## WORK REQUIRED
Beginning at the line that contains "Given: Click the", reproduce the entries below exactly, ending with the line that contains "Task: Refresh the page with reload icon". Omit each picture.

*** Opening SOURCE MATERIAL ***

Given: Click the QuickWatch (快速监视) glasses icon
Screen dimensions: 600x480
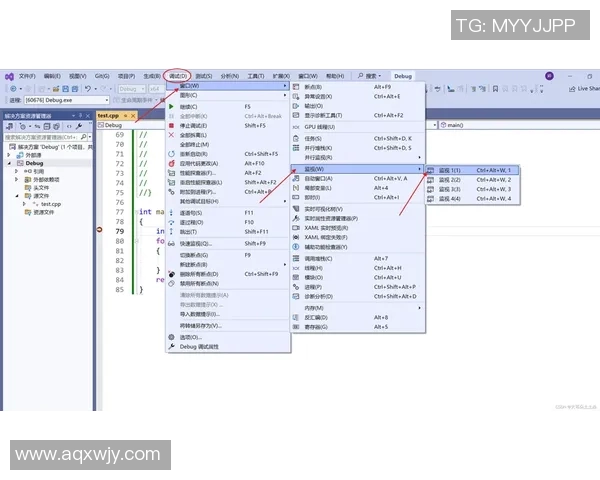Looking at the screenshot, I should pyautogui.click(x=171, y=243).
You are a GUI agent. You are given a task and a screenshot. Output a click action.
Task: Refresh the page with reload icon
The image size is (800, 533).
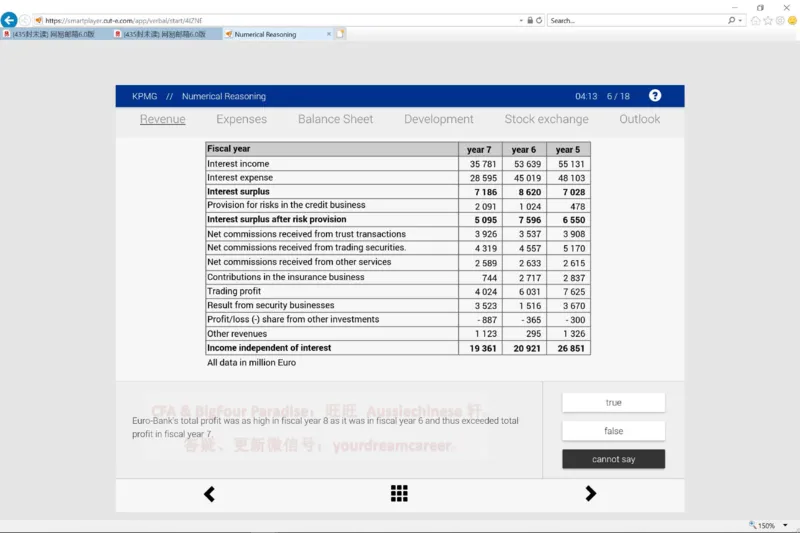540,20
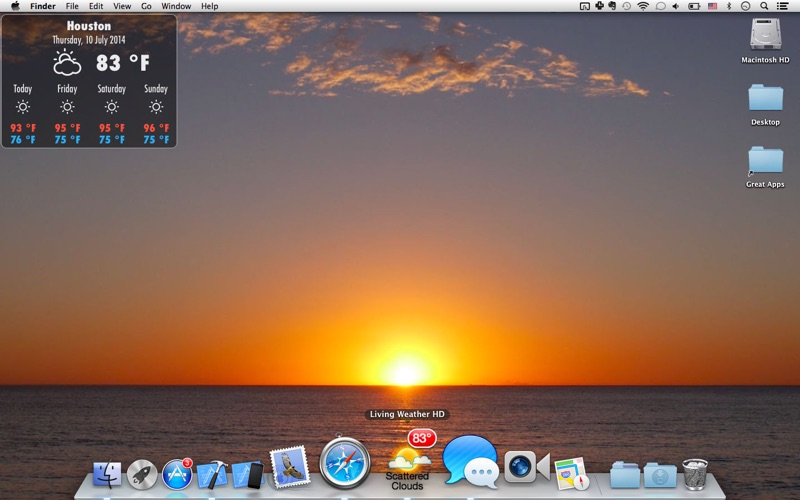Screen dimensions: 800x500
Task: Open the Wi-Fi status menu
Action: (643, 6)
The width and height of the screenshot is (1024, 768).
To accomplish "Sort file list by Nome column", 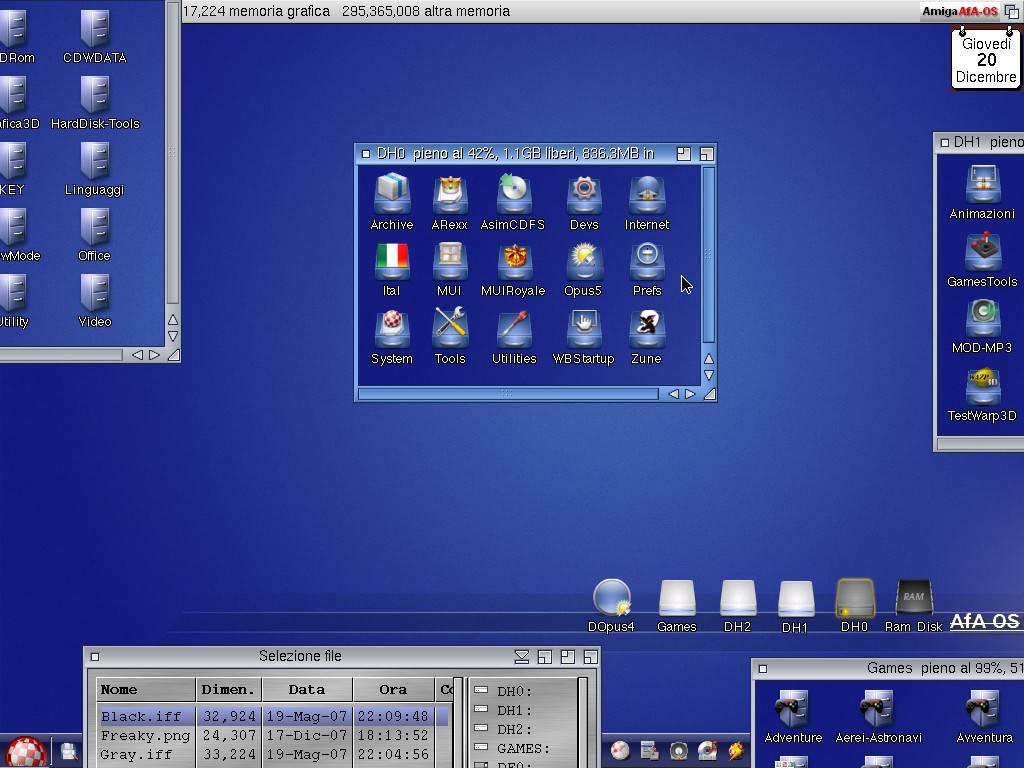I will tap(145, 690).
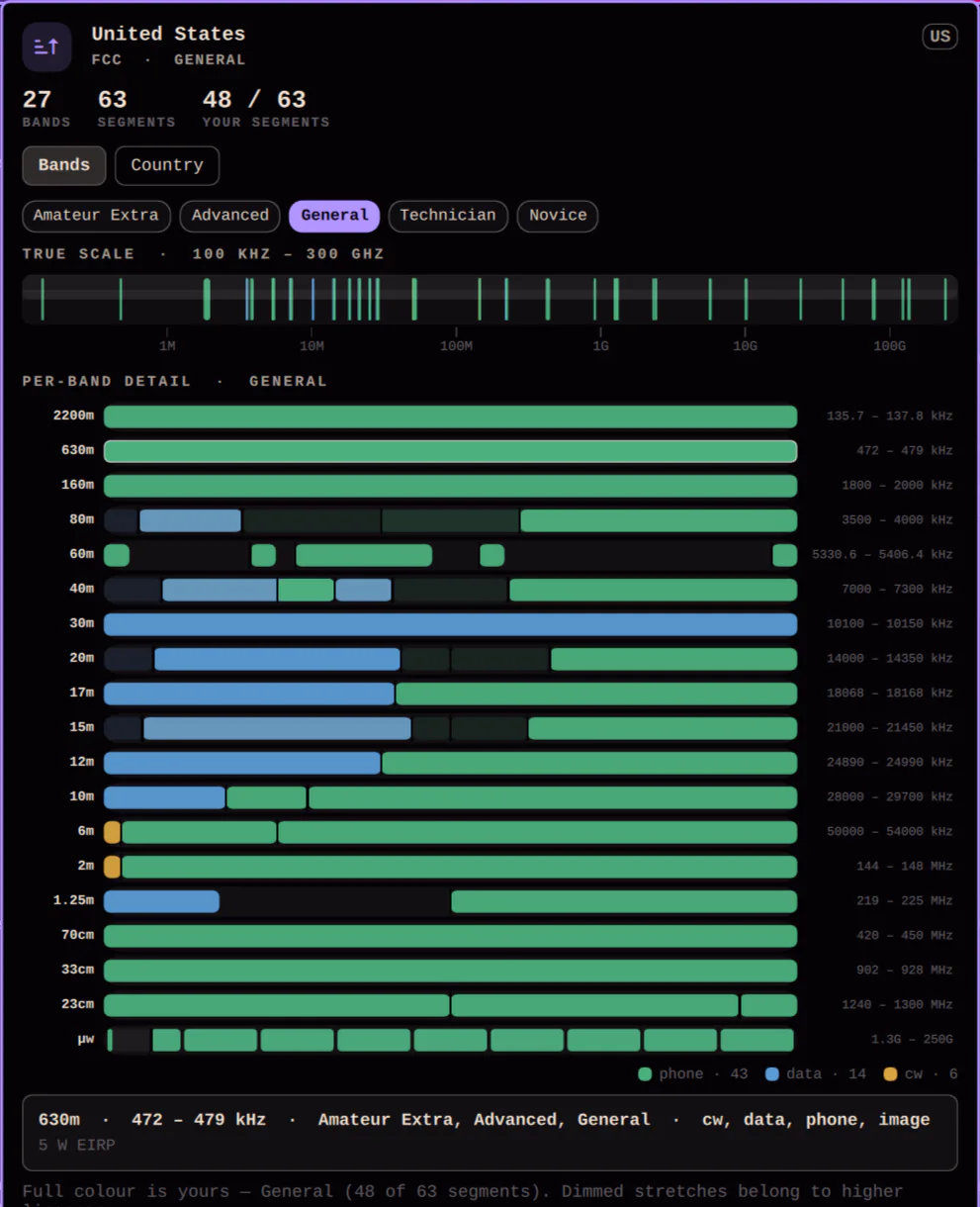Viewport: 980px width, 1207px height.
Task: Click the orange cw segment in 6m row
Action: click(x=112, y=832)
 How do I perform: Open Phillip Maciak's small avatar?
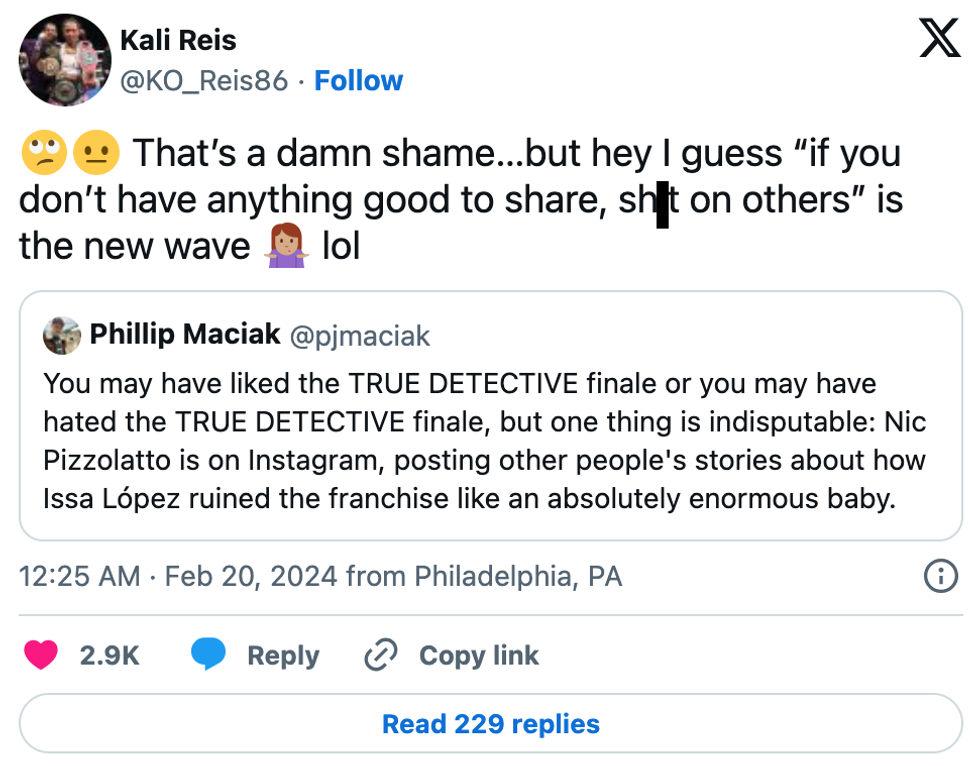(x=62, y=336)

*** Closing SOURCE MATERIAL ***
*** Opening SOURCE MATERIAL ***

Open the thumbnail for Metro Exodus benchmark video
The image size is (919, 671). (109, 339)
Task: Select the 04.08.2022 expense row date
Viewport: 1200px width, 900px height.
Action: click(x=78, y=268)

*** Closing SOURCE MATERIAL ***
*** Opening SOURCE MATERIAL ***

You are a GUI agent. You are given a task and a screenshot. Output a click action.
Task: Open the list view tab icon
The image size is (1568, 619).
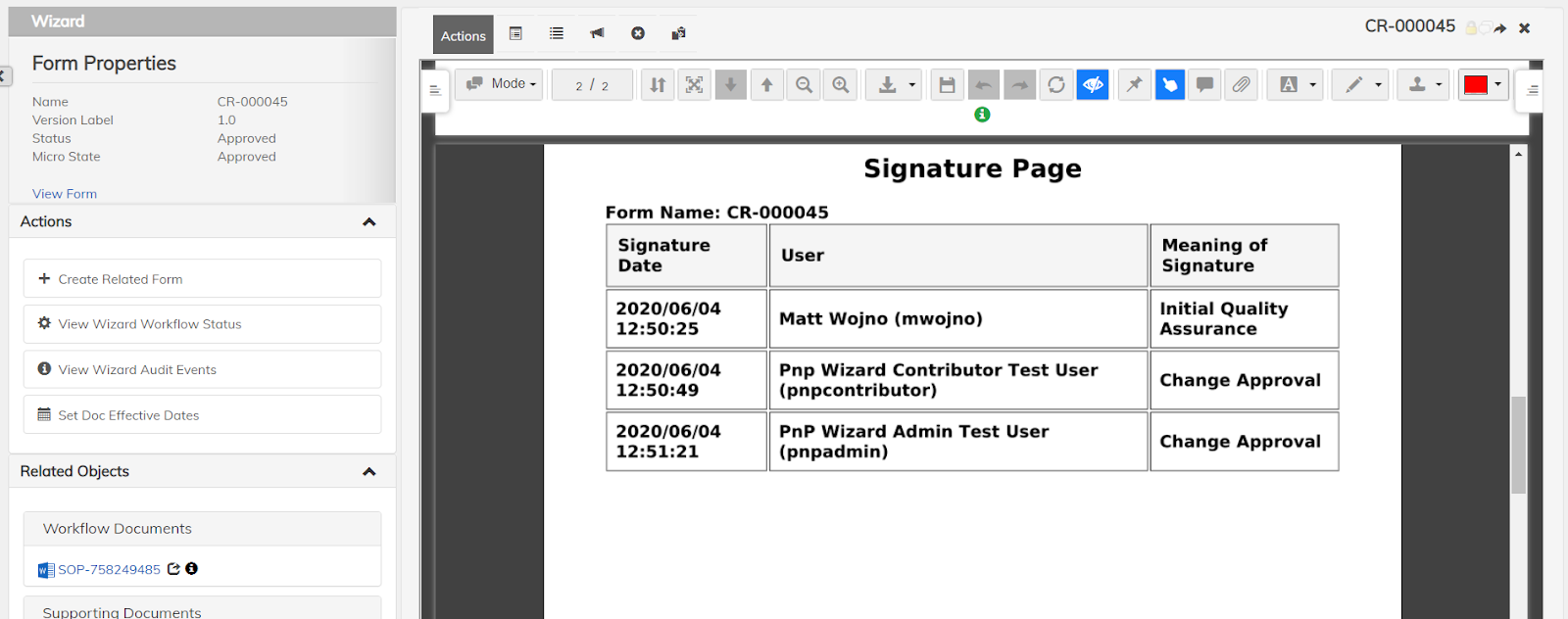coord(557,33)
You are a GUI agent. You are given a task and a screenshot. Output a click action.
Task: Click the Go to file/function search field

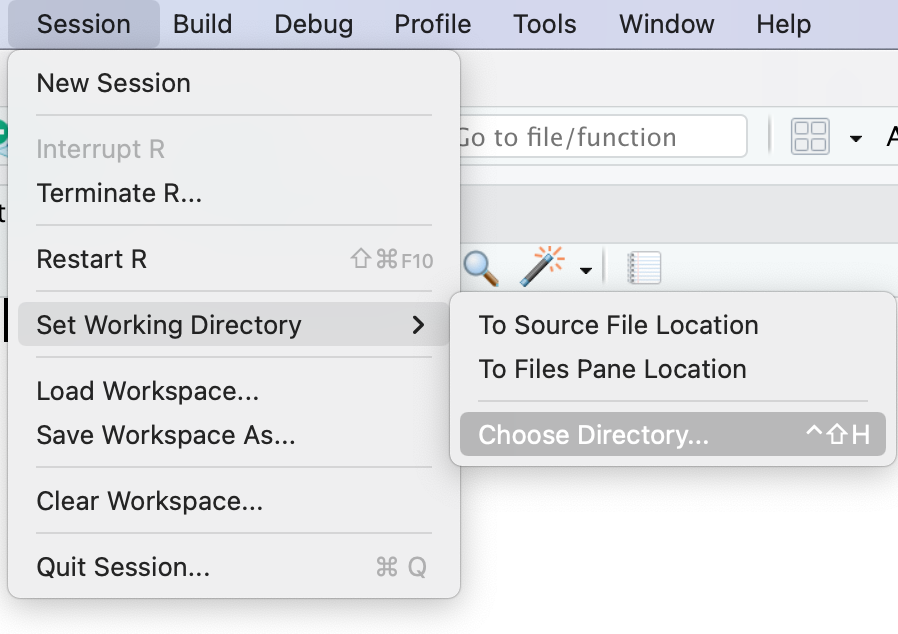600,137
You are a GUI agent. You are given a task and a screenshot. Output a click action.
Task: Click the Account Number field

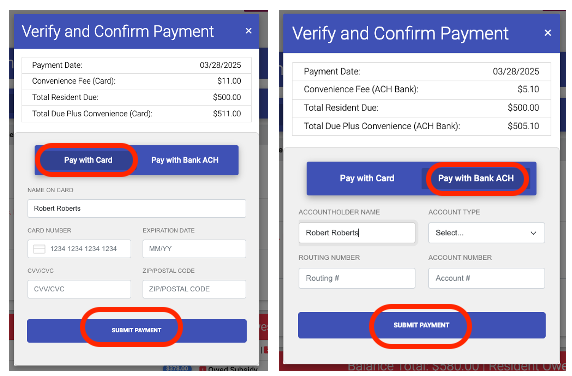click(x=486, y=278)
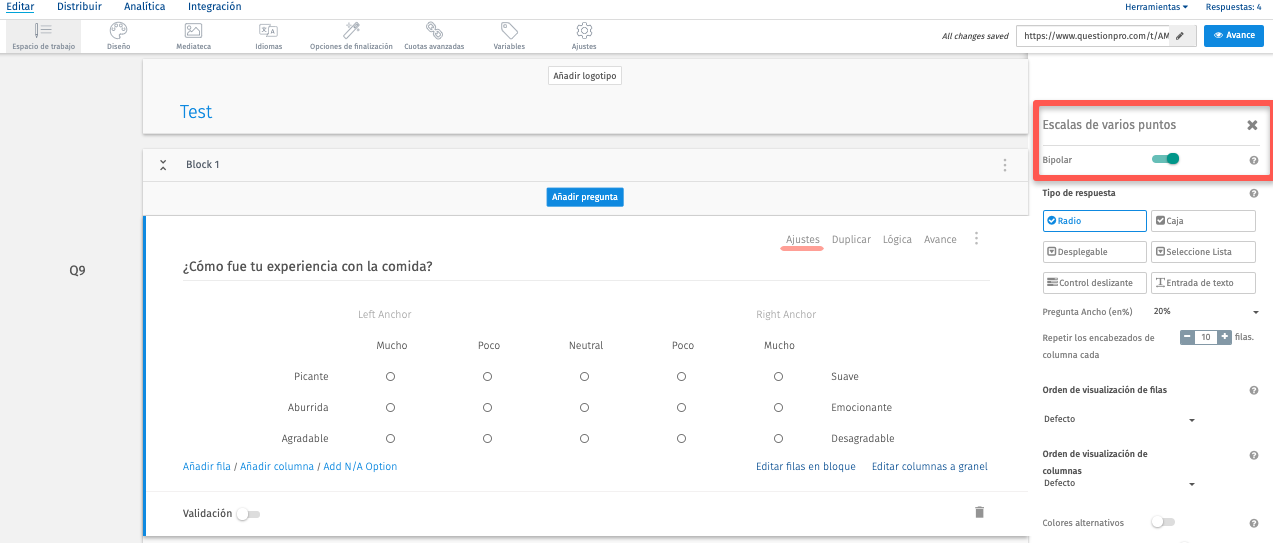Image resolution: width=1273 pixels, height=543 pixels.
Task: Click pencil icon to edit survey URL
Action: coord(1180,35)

*** Closing SOURCE MATERIAL ***

## EXERCISE RESULT
Given: Click the QuickWatch (快速监视) glasses icon
Screen dimensions: 600x480
Looking at the screenshot, I should pyautogui.click(x=171, y=243).
You are a GUI agent. You are given a task and a screenshot. Output a click action.
Task: Refresh the page with reload icon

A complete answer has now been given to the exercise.